Liver cirrhosis complicated by portal hypertension results in hypersplenism and thus thrombocytopenia and leukopenia. 27 A splenectomy and devascularization or shunt surgery are essential for these patients to avoid the increased risk of variceal bleeding and bleeding tendency resulting from thrombocytopenia. 28 LS was contraindicated in such cases, but with recent advancements in minimally invasive procedures and instruments, LS is currently considered to be a feasible, safe, and effective procedure.29,30 Furthermore, Child–Pugh A and B patients suffering from symptomatic gallstones can safely undergo LC without any significant consequence in morbidity and mortality, whereas Child–Pugh C patients necessitate a careful preoperative evaluation.31–33 Wang et al. concluded that CLSC is a safe treatment approach for Child–Pugh A and B cirrhotic patients presenting with symptomatic gallstone disease and hypersplenism. 20
CLSC consists of two parts, LS and LC, performed consecutively. Wang et al. advocated that LC should be the initial one mainly due to its low conversion rate. 20 Our findings are in accordance with that, as 75% of the included studies performed LC first.
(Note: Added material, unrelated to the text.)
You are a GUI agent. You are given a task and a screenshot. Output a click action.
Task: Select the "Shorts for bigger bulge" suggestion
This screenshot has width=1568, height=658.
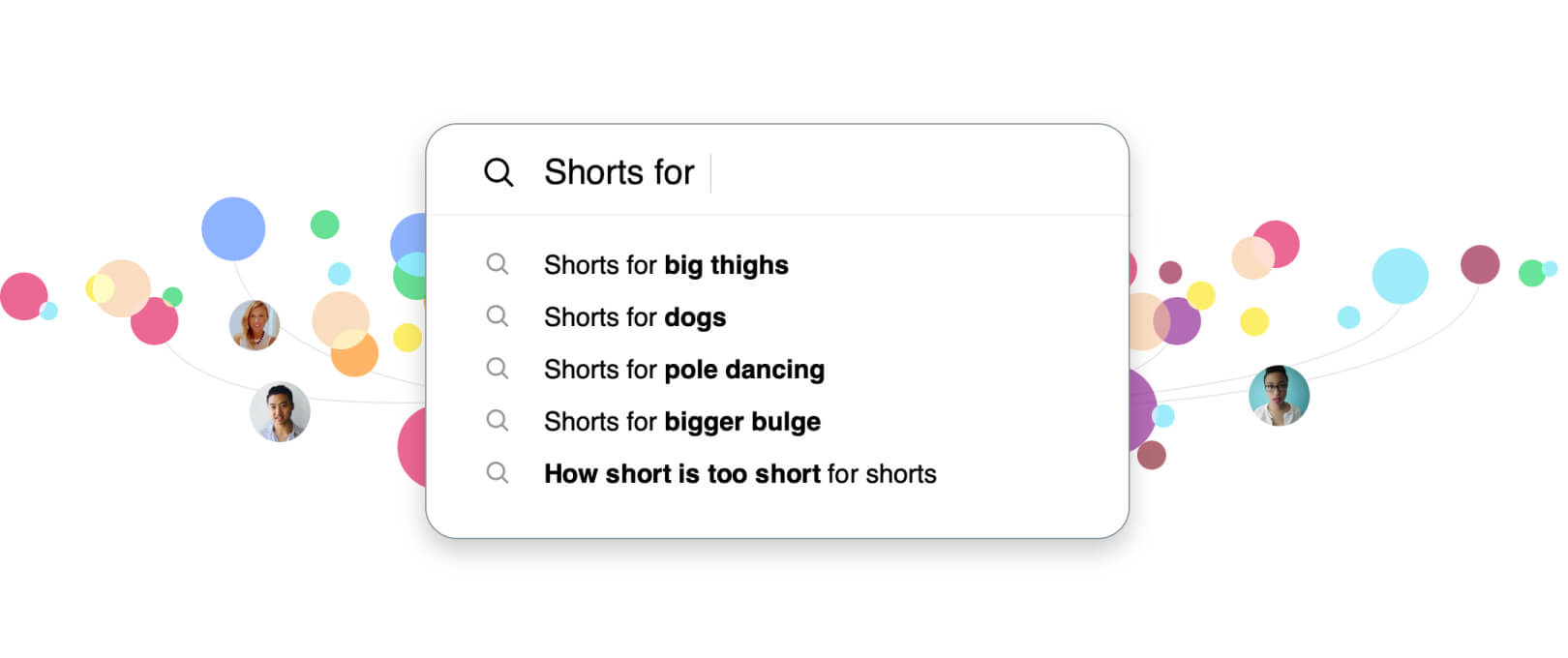coord(682,422)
Furthermore, the placement of the patient at a right lateral position with the left side elevated at 30°–45° is preferable and, during the operation, the table is tilted to set the patient at the optimal position for each part of the operation.2,3,6,23 The right lateral position gives an advantage for the excision of mildly enlarged spleens since it offers a better view of the splenic hilum and vessels.34,35
Most authors agree that a five-trocar approach is favorable for a better view of the operating field and improved recognition and exposure of the implicated anatomical structures.2,20–24 As far as the retrieval of the specimens is concerned, the gallbladder is typically extracted through the umbilical port, while the spleen can be placed in an endobag, fragmented, and then removed through the largest port. 23 In the case of advanced splenomegaly, a port incision can be extended and spleen removed through it. 3 Mobilization of the structures can be performed using bipolar diathermy or ultrasonic scalpel, while hilar vessels can be dissected with the endostapler or electropolar sealing device, on the condition that the pancreatic tail has been previously isolated.6,36 A drain at the left subphrenic area is essential at least for the 1st postoperative day.2,20
Operative time, as it was expected, is significantly prolonged compared with the one of each individual operation.5,37 As far as the spleen size is concerned, a laparoscopic approach is safe and comparable with that of a normal-sized spleen for a weight of <2000 g. 35 Mean blood loss and the need for transfusion rate of CLSC were comparable with those of LS. 20 The conversion rate of about 3% is considered to be mainly affected by LS rather than the LC part and is related to excessive splenomegaly, intraoperative bleeding, and difficult recognition of the anatomical structures.2,20,23 The mean hospitalization period was similar to the one of LS. 5
Approximately 1 of 5 patients experienced minor or major postoperative complications, whereas no postoperative death was recorded. Portal/splenic vein thrombosis is a severe complication, after LS, that could lead to devastating consequences. The longer operative time of CLSC and the consequent longer exposure to pneumoperitoneum could be a potential risk factor for its occurrence, as it reduces the blood flow in the portal system. 2 A routine postoperative screening is advocated by some researchers for the prompt diagnosis and treatment of this clinical entity. 38
In conclusion, CLSC is a safe and feasible operation for diseases that affect both the spleen and the gallbladder, while its complications and conversion rate are comparable with the ones of each operation. Further high-quality clinical trials are necessary to strengthen available evidence and lead to a standardization of the operative technique.
Footnotes
Disclosure Statement
No competing financial interests exist.
Funding Information
No funding was received for this article.